>> start Input data

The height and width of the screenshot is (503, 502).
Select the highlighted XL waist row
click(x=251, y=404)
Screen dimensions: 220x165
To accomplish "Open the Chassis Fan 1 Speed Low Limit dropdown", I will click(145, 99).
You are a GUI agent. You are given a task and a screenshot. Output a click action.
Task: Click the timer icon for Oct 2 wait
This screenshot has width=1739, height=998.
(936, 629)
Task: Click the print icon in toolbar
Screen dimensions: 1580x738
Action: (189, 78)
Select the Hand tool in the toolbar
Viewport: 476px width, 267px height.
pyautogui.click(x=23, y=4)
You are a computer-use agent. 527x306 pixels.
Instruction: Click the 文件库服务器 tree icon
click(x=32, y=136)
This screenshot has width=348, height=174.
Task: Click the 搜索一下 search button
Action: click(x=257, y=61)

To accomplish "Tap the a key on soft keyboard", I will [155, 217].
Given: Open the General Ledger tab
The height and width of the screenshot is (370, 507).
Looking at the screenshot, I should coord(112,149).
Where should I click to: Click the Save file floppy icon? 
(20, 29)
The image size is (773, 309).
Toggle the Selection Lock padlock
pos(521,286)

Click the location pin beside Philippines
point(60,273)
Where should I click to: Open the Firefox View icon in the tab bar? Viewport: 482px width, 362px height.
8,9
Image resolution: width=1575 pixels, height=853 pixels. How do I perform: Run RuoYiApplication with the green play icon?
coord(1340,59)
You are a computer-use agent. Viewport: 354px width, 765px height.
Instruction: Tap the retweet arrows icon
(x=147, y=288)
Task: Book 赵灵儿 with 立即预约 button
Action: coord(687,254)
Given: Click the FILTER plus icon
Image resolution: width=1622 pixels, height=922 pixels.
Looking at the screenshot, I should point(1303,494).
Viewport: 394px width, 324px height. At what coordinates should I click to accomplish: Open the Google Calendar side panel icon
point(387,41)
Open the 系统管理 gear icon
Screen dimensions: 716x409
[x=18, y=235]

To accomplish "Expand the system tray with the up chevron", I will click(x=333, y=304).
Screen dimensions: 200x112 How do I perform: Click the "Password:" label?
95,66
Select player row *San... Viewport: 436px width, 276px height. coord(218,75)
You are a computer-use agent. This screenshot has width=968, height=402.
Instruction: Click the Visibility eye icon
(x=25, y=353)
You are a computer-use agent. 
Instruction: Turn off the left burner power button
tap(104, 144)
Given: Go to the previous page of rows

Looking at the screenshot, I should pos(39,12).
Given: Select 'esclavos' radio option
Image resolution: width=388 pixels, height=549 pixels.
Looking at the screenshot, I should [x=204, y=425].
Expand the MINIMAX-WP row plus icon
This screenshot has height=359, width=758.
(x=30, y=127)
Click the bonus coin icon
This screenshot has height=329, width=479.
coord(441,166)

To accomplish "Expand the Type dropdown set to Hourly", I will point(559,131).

>> end Input data

• _Written instruction_
Reproduce all the rows, substituting "Directive" for each occurrence of "Instruction" and leaving every other character unchanged.

• _Solution to this task_
The height and width of the screenshot is (503, 502).
Select the highlighted XL waist row
click(x=251, y=404)
Screen dimensions: 220x165
To accomplish "Open the Chassis Fan 1 Speed Low Limit dropdown", I will click(145, 99).
You are a GUI agent. You are given a task and a screenshot. Output a click action.
Task: Click the timer icon for Oct 2 wait
This screenshot has width=1739, height=998.
(936, 629)
Task: Click the print icon in toolbar
Screen dimensions: 1580x738
Action: (189, 78)
Select the Hand tool in the toolbar
Viewport: 476px width, 267px height.
pyautogui.click(x=23, y=4)
You are a computer-use agent. 527x306 pixels.
Directive: Click the 文件库服务器 tree icon
click(x=32, y=136)
This screenshot has width=348, height=174.
Task: Click the 搜索一下 search button
Action: click(x=257, y=61)

To accomplish "Tap the a key on soft keyboard", I will [155, 217].
Given: Open the General Ledger tab
The height and width of the screenshot is (370, 507).
Looking at the screenshot, I should coord(112,149).
Where should I click to: Click the Save file floppy icon? 
(20, 29)
The image size is (773, 309).
Toggle the Selection Lock padlock
pos(521,286)

Click the location pin beside Philippines
point(60,273)
Where should I click to: Open the Firefox View icon in the tab bar? Viewport: 482px width, 362px height.
8,9
Image resolution: width=1575 pixels, height=853 pixels. How do I perform: Run RuoYiApplication with the green play icon?
coord(1340,59)
You are a computer-use agent. Viewport: 354px width, 765px height.
Directive: Tap the retweet arrows icon
(x=147, y=288)
Task: Book 赵灵儿 with 立即预约 button
Action: coord(687,254)
Given: Click the FILTER plus icon
Image resolution: width=1622 pixels, height=922 pixels.
Looking at the screenshot, I should point(1303,494).
Viewport: 394px width, 324px height. At what coordinates should I click to accomplish: Open the Google Calendar side panel icon
point(387,41)
Open the 系统管理 gear icon
Screen dimensions: 716x409
[x=18, y=235]

To accomplish "Expand the system tray with the up chevron", I will click(x=333, y=304).
Screen dimensions: 200x112 How do I perform: Click the "Password:" label?
95,66
Select player row *San... Viewport: 436px width, 276px height. coord(218,75)
You are a computer-use agent. This screenshot has width=968, height=402.
Directive: Click the Visibility eye icon
(x=25, y=353)
You are a computer-use agent. 
Directive: Turn off the left burner power button
tap(104, 144)
Given: Go to the previous page of rows

Looking at the screenshot, I should pos(39,12).
Given: Select 'esclavos' radio option
Image resolution: width=388 pixels, height=549 pixels.
Looking at the screenshot, I should [x=204, y=425].
Expand the MINIMAX-WP row plus icon
This screenshot has height=359, width=758.
(x=30, y=127)
Click the bonus coin icon
This screenshot has height=329, width=479.
coord(441,166)

To accomplish "Expand the Type dropdown set to Hourly", I will point(559,131).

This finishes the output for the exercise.